- EXCERPTED TEXT:
%%
# airport claims wrong password, but it aint?



## gkase (May 21, 2008)

Hi,
been trying to log onto airport with my pismo at work. log in attempt pops up a window claiming that my password is wrong...but system admin says and demonstrates it isn't with other laptops...plus, I can log into non-password protected wifi in the building no problem...what's going on? I tossed all my internet pref files...still same issue...
thanks
George


----------



## ElDiabloConCaca (May 21, 2008)

If you're still using OS 9 on that laptop, then the issue may be the level of security that the AirPort implements.

OS 9 can only connect to WEP-protected routers.  It can't do the newer WPA and WPA2 protection.


----------



## gkase (May 22, 2008)

I am using OS 10.3
thanks
George


----------



## ElDiabloConCaca (May 22, 2008)

Then I don't have any idea what could be wrong unless you can get more specifics about the wireless router they're using... are they using 2.4GHz, 5GHz, or both?  Are they using WEP, WPA, or WPA2 wireless security on the router?  What exact brand and model is the router?

What kind of airport/wireless card are you using in the Pismo?


----------



## gkase (May 22, 2008)

Hi...thanks for trying to help...I have been able to access this router before with this laptop but since I reinstalled a new system it no longer works. The router is a Linksys WAP546X wireless G Access Point with SRX...it is WEP password protected, but the sys admin changed the WEP word that we used to have to type in to an english word that would be easier to remember. Of course, sys admin is on vacation, thus my difficulty. Everyone else in the office can log on no problem, and I can get on other wifi in our area...


----------



## ElDiabloConCaca (May 22, 2008)

That is strange, and it sounds like it's just an invalid password.  When you say you can get on the wireless network fine on other computers, do those other computers prompt you for a password, or do they already have the password stored and simply connect automatically?

If they prompt you for a password, does the same password you're trying to use on your Mac work on those other computers?


----------



## gkase (May 22, 2008)
%%
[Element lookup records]
%%
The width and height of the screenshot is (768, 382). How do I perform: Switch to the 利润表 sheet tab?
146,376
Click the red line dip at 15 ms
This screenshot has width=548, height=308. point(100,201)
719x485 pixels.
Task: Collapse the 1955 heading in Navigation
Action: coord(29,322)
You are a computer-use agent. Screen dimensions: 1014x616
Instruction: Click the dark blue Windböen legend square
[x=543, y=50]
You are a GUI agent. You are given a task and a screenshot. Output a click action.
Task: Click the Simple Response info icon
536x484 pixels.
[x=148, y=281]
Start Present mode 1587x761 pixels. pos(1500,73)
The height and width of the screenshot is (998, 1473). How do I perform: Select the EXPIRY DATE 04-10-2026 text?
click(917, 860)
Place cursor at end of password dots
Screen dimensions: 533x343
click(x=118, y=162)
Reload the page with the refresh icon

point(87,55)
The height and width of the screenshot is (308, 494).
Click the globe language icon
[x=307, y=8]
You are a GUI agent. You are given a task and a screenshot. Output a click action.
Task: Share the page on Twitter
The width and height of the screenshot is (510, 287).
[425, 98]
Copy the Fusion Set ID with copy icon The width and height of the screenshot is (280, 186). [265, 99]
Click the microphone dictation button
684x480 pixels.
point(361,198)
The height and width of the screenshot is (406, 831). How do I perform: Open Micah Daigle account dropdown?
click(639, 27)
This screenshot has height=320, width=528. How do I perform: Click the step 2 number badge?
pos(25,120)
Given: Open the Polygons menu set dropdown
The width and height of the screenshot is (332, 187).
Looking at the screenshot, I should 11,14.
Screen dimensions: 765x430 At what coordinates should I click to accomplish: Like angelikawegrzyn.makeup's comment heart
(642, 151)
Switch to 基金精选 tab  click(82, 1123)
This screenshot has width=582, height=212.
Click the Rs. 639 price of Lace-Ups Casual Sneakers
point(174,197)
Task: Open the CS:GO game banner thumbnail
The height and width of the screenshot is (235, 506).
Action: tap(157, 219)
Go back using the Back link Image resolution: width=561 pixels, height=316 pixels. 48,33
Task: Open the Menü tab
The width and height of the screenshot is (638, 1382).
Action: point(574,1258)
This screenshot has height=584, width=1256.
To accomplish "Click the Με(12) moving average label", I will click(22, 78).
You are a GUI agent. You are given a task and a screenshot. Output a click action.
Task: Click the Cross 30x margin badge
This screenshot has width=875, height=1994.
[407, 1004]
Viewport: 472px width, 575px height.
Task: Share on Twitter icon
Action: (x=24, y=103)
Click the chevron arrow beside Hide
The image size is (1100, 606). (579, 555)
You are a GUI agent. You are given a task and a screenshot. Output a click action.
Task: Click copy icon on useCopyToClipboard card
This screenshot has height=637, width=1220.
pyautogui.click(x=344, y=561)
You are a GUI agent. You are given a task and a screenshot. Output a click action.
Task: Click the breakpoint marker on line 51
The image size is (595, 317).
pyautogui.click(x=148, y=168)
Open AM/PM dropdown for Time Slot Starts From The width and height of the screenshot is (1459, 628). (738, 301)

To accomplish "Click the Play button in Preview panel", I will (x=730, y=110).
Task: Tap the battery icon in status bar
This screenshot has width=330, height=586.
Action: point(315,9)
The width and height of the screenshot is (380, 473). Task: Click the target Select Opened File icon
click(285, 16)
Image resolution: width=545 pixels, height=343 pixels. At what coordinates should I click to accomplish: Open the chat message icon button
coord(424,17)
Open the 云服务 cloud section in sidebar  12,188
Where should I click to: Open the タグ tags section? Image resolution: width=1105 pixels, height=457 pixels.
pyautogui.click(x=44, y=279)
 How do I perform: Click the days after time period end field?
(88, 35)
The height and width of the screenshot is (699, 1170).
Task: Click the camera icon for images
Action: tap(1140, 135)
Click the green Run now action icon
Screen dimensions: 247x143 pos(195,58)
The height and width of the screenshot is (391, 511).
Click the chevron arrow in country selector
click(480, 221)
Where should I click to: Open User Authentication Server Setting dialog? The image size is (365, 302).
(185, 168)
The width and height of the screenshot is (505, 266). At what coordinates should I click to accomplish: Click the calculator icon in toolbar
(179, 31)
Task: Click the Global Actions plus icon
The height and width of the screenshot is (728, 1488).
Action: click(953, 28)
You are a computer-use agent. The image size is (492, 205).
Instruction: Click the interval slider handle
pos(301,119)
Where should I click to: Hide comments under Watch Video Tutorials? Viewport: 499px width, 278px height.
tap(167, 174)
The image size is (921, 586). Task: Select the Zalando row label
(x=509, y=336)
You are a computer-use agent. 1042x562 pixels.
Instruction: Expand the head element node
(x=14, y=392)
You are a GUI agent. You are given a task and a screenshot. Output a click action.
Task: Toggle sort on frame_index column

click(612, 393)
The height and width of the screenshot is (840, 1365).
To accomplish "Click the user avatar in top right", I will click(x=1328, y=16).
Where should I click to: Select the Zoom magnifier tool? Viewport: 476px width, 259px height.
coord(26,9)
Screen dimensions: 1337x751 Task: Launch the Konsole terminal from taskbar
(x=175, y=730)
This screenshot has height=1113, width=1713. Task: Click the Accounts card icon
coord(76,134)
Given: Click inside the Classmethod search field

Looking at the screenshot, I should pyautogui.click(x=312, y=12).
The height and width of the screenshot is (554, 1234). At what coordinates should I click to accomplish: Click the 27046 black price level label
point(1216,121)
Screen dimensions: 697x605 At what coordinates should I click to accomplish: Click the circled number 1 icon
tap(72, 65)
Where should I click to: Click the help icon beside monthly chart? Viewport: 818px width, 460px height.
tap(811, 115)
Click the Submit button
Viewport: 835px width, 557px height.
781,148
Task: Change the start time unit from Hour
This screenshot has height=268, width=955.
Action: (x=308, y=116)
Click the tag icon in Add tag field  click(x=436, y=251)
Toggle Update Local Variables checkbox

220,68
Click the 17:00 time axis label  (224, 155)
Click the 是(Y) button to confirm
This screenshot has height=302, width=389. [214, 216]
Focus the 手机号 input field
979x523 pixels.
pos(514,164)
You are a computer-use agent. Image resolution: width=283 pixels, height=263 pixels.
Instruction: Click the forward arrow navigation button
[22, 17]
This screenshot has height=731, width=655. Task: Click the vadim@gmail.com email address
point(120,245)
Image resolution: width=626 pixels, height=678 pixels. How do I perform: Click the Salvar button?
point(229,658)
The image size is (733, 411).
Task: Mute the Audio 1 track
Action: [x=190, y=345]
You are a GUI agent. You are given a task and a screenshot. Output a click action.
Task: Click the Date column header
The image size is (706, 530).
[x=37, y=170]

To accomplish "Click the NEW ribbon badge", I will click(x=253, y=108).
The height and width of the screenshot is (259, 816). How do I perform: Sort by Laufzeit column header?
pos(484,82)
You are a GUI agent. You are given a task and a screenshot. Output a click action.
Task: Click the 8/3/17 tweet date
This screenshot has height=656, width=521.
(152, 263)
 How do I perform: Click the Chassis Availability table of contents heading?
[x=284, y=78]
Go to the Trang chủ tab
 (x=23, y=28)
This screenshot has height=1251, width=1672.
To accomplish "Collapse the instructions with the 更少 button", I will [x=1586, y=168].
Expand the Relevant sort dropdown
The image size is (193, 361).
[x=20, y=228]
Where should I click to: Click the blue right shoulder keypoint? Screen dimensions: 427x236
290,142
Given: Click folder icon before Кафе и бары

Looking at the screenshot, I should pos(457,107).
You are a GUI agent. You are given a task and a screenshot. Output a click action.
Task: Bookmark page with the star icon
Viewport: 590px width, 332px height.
%%
- PROBLEMS:
**1.** Print the AirPort password thread from "That is strange, and" up to and including "simply connect automatically?".
**2.** In the AirPort password thread, what router does the office use?

- THE REPLIES:
**1.**
That is strange, and it sounds like it's just an invalid password.  When you say you can get on the wireless network fine on other computers, do those other computers prompt you for a password, or do they already have the password stored and simply connect automatically?

**2.** A Linksys WAP546X wireless G Access Point with SRX.